Put only the lines below into a Markdown table with the columns No. and Line, beginning at the line that contains "Image resolution: width=895" and stopping after the line that contains "click(106, 236)". Number each row and leave out any blank lines.

(Dataset items)
┏━━
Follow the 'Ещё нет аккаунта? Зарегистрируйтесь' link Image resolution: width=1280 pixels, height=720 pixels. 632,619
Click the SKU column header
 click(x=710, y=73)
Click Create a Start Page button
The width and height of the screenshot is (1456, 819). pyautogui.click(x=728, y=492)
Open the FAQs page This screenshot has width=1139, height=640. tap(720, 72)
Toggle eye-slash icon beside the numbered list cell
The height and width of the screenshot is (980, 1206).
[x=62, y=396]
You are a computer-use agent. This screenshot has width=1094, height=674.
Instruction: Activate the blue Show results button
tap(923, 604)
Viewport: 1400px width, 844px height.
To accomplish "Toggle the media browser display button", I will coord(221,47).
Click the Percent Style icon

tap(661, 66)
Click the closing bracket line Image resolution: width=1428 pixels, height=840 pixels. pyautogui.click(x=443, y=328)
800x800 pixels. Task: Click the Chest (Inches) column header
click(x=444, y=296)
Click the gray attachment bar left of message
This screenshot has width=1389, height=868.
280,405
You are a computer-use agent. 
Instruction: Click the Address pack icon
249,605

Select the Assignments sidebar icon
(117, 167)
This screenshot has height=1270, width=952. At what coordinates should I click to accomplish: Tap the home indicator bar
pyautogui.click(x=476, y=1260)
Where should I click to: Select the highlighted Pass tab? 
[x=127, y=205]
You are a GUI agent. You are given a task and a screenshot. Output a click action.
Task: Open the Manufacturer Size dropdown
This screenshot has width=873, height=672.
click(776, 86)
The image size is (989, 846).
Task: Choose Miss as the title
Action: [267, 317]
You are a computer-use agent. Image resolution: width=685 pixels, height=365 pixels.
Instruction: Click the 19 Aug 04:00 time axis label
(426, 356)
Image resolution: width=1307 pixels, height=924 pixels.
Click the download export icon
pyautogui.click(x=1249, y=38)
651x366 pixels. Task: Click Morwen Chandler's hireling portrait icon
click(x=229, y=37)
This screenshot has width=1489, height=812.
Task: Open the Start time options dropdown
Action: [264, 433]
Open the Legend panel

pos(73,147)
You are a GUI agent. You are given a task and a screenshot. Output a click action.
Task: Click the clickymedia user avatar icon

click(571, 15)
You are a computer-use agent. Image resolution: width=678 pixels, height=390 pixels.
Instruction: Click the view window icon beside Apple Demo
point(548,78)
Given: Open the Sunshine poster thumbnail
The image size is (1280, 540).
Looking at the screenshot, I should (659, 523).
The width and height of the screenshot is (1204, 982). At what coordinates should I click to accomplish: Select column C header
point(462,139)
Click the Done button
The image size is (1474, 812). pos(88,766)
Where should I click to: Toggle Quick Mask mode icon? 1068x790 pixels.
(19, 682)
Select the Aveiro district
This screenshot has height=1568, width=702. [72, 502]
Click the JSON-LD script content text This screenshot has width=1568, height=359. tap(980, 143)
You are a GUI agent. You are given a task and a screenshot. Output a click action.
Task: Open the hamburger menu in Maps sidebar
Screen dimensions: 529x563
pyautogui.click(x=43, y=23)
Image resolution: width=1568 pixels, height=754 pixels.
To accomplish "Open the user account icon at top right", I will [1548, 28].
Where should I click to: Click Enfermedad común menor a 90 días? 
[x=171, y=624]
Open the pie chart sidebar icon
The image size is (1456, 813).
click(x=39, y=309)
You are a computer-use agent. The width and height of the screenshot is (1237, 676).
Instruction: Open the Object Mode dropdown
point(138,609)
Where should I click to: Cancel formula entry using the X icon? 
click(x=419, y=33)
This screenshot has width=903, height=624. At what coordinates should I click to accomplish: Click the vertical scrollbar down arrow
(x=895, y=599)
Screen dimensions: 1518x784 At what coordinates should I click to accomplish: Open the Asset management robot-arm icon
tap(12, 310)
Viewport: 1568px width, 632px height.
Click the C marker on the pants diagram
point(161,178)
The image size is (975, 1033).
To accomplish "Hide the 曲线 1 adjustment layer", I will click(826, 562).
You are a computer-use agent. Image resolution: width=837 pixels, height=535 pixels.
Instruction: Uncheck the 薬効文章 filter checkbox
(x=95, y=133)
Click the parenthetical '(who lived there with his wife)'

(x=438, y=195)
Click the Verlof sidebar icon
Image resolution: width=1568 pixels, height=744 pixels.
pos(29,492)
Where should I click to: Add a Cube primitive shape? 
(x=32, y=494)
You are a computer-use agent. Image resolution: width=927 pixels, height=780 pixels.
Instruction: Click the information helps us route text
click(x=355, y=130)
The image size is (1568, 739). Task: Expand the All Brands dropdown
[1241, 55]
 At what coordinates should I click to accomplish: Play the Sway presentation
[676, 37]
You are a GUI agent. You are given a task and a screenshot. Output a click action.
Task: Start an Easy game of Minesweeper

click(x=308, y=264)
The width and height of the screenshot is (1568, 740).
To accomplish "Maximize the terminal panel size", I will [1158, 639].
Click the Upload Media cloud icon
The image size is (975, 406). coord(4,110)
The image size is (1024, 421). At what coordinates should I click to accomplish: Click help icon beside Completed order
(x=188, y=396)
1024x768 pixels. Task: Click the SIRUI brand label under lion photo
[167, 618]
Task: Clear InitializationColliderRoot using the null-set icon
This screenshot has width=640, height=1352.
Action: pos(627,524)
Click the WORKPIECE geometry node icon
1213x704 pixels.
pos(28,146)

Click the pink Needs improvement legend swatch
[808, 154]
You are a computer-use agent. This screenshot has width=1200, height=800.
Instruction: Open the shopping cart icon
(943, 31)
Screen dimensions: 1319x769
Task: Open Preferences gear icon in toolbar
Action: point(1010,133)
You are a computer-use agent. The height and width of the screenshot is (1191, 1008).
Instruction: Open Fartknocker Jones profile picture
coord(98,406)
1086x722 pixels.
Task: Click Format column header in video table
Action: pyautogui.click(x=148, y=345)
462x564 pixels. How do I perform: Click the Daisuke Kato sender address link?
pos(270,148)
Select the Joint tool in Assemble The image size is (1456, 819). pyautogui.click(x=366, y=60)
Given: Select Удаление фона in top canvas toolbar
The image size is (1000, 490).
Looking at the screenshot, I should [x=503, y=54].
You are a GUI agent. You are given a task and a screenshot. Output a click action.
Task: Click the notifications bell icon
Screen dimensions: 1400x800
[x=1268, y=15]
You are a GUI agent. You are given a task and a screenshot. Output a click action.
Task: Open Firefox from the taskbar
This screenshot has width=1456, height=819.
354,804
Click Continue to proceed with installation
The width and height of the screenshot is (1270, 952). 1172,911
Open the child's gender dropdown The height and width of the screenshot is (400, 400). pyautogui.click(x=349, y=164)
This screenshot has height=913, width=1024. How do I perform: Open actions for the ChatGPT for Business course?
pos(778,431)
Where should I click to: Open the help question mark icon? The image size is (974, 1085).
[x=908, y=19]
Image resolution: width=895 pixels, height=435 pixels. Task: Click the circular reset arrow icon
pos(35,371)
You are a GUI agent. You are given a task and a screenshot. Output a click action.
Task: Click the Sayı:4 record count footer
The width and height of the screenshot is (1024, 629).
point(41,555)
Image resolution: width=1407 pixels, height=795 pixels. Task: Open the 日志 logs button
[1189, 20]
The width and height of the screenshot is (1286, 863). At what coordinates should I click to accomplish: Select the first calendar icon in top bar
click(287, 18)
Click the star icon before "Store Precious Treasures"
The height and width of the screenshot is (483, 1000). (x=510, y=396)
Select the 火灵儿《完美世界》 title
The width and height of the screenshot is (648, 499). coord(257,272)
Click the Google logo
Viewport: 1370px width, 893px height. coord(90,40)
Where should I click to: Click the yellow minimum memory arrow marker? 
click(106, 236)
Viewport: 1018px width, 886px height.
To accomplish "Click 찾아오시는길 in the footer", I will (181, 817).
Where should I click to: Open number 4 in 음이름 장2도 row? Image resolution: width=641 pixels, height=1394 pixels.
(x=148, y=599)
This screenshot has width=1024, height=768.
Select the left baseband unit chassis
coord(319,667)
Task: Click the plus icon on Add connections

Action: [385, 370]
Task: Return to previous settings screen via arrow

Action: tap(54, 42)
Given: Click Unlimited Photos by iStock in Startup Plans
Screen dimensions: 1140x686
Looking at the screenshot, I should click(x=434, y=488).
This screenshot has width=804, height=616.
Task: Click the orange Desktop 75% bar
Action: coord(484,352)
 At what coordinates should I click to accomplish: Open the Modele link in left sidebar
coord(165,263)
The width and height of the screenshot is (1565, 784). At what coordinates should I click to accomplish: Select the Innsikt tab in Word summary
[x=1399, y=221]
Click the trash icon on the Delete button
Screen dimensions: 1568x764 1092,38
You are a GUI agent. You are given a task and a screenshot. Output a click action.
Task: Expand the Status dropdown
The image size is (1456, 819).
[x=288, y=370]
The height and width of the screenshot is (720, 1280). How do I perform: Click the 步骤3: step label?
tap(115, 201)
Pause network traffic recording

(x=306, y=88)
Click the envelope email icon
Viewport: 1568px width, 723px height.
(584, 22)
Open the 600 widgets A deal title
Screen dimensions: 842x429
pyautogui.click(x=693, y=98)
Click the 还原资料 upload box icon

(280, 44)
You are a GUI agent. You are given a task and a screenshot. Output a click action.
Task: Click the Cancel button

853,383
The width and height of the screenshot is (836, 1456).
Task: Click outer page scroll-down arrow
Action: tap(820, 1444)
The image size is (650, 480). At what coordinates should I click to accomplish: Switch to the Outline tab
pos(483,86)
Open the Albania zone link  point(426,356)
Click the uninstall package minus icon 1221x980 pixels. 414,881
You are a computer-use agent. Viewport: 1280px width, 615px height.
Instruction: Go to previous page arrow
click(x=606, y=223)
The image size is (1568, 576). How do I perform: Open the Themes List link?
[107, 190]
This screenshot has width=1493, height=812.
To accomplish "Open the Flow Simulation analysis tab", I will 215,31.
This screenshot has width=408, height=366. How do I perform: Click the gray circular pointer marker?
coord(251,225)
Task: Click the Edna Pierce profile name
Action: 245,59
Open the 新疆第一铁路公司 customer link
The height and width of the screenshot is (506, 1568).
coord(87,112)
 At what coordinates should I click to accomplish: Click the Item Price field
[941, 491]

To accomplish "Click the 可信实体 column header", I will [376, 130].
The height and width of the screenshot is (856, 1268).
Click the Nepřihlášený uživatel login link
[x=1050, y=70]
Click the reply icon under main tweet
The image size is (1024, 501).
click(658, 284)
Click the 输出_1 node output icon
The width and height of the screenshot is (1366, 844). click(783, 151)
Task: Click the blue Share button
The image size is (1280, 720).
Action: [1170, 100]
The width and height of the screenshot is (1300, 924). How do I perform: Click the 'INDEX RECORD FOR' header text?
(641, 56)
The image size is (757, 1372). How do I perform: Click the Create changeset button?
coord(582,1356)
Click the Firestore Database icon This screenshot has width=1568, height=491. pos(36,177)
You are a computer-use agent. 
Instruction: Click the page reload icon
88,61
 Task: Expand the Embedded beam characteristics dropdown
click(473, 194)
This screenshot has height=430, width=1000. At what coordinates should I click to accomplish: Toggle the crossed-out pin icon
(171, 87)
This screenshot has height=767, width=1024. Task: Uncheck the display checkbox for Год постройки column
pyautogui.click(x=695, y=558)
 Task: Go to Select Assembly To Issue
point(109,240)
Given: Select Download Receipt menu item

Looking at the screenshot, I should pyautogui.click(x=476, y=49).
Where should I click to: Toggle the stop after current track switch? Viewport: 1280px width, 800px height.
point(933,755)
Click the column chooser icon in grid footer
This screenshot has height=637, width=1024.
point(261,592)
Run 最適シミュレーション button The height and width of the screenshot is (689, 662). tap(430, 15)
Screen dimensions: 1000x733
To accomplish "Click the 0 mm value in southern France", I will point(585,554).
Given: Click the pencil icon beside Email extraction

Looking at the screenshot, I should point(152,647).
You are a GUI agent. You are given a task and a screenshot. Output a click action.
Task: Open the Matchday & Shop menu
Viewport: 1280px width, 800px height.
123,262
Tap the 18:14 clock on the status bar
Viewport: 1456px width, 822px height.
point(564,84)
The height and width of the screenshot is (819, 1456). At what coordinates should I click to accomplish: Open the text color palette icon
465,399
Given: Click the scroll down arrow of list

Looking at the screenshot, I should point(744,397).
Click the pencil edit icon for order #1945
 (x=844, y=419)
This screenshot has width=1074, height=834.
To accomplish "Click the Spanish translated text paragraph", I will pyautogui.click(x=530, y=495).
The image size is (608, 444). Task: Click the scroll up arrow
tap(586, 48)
┗━━
Solved problem
| No. | Line |
|---|---|
| 1 | Image resolution: width=895 pixels, height=435 pixels. Task: Click the circular reset arrow icon |
| 2 | pos(35,371) |
| 3 | You are a GUI agent. You are given a task and a screenshot. Output a click action. |
| 4 | Task: Click the Sayı:4 record count footer |
| 5 | The width and height of the screenshot is (1024, 629). |
| 6 | point(41,555) |
| 7 | Image resolution: width=1407 pixels, height=795 pixels. Task: Open the 日志 logs button |
| 8 | [1189, 20] |
| 9 | The width and height of the screenshot is (1286, 863). At what coordinates should I click to accomplish: Select the first calendar icon in top bar |
| 10 | click(287, 18) |
| 11 | Click the star icon before "Store Precious Treasures" |
| 12 | The height and width of the screenshot is (483, 1000). (x=510, y=396) |
| 13 | Select the 火灵儿《完美世界》 title |
| 14 | The width and height of the screenshot is (648, 499). coord(257,272) |
| 15 | Click the Google logo |
| 16 | Viewport: 1370px width, 893px height. coord(90,40) |
| 17 | Where should I click to: Click the yellow minimum memory arrow marker?  |
| 18 | click(106, 236) |